It is important to understand the dose, type and context of exercise that are necessary or ideal for effectively treating depression and anxiety. Information about these prescription parameters is scarce, but it is critical if exercise interventions are to be translated into clinical practice. Asking someone to do something without specifying what they should do or how they should do it would likely make it difficult for the individual to fully comply in a meaningful way. It is also possible that the prescription of exercise for depression and/or anxiety could be different, both in nature and content, than that required for general health benefits.
One trial that is particularly worthy of attention is the Depression Outcomes Study of Exercise (DOSE; Dunn et al., 2005), which attempted to provide evidence about the dose of exercise required to treat depression. In the DOSE study 80 participants were randomised to 1 of 4 exercise groups that varied in total energy expenditure (7 or 17.5 kcal·kg-1·wk-1) and frequency (3 or 5 days/wk) or to a flexibility-exercise placebo control for 12 wk. Exercise at a dose of 17.5 kcal·kg-1·wk-1 was effective in reducing depression regardless of frequency, whereas exercise at a dose of 7 kcal·kg-1·wk-1 yielded antidepressant effects that were comparable to those of the placebo treatment. The plausible biological reason for why a higher dose of exercise may be more effective than lower doses is that frequent and regular exercise should increase fitness levels such that physical discomfort decreases and exercise becomes a more pleasant and enjoyable experience as the conditioning process progresses. Indeed, findings from both the DOSE and TREAD trials in the United States have indicated that higher doses of exercise are more effective than are lower doses (as defined in the study).

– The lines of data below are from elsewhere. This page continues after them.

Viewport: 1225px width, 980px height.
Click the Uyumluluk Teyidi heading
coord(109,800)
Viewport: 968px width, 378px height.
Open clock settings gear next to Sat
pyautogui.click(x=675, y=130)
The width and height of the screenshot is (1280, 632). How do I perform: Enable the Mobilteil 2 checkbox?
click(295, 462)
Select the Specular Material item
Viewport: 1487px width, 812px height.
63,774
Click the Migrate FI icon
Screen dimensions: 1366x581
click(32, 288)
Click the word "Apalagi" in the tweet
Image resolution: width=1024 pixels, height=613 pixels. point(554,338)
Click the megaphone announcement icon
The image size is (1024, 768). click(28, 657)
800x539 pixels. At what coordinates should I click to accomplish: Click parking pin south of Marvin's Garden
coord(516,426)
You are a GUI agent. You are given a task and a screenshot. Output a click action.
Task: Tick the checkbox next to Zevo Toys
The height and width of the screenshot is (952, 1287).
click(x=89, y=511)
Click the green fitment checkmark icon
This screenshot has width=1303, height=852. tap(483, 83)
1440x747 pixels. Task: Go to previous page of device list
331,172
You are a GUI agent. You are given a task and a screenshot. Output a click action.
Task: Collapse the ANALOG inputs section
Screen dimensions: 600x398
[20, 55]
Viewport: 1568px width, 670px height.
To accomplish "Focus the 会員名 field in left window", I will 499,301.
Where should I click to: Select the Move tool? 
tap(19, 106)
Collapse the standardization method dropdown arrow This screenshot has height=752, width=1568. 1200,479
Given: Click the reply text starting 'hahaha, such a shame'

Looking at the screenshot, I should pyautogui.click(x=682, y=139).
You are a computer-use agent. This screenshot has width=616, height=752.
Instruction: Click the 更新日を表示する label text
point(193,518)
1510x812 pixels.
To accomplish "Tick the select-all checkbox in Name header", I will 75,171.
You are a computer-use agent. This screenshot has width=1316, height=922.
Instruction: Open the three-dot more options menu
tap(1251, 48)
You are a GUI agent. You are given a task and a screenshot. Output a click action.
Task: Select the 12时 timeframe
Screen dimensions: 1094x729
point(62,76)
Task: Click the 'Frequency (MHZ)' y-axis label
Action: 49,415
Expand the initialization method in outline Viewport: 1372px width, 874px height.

Perraton and colleagues (2010) published a systematic review that attempted to summarise what is currently known about the prescription of exercise for depression. The review is useful because previous reviews of exercise and depression did not synthesise this information in a way that would help guide intervention development. This review included only trials that had reported exercise to be effective in reducing depression in order to analyse the specific dosage parameters and modes of exercise used in these successful trials.
The review found that the most common intensity, frequency and duration of aerobic exercise were 60% to 80% of maximum heart rate, 30 min/session and 3 days/wk over 8 wk. The volume of evidence supporting the use of aerobic exercise programmes to treat depression was greater than that supporting the use of anaerobic exercise programmes. No clear trend showed one mode of aerobic exercise to be the most effective, and a range of activity types appeared to be effective. This is encouraging given that one size does not fit all, and individuals can be encouraged to participate in whatever type of aerobic activity they prefer.
In terms of context of exercise, a number of common trends emerged. A variety of locations were effective in treating depression, although all trials that reported location took place indoors. Both group and individual interventions were effective. However, group exercise may have added benefit by providing social support, which can be pivotal for sustaining compliance and can contribute in its own right to lowering depression. Moreover, exercise might lower depression by several plausible mechanisms, one of which could be interrelations or connections with others (Bailey & McLaren, 2005). Many types of exercise can be performed with other people (depressed or not). Therefore, this exercise could provide social integration and an opportunity to interact with the social world as well as a setting in which to expand social networks and make friends (Stathi, Fox & McKenna, 2002).
Another unresolved question concerns the intensity of exercise at which a reduction in depression might occur. Callaghan and colleagues (2011) compared the effects of preferred intensity with those of prescribed intensity of group-based exercise for 12 sessions over 4 wk in 38 women aged 45 to 65 yr who were receiving treatment for depression from either primary or secondary care services. The preferred-intensity group reported significantly lower depression and higher self-esteem and quality-of-life scores than did the prescribed-exercise group and attended more sessions (66% versus 50%). Similar findings have been found in nondepressed populations (Daley & Maynard, 2003). Several theories, such as self-determination theory (Deci & Ryan, 1985), support the notion that giving people a choice and control over what they do, whether it be exercise or other activities, leads to better adherence and enjoyment of the activity, which in turn leads to enhanced psychological well-being. People experiencing depression are no exception.
Wipfli, Rethorst and Landers (2008) considered the relationship between dose of exercise and anxiety levels as part of their broader meta-analysis of the anxiolytic effect of exercise. The trend in the data from 12 RCTs showed that the effect size increased as exercise approached a dose of 12.5 kcal·kg-1·wk-1 (equates to slightly less than the dose recommended for public health) and then began to decrease as exercise dose increased. A combination of aerobic and anaerobic exercise appeared to be better than either type alone, and a frequency of 3 or 4 times/wk appeared more effective than more or less than this amount.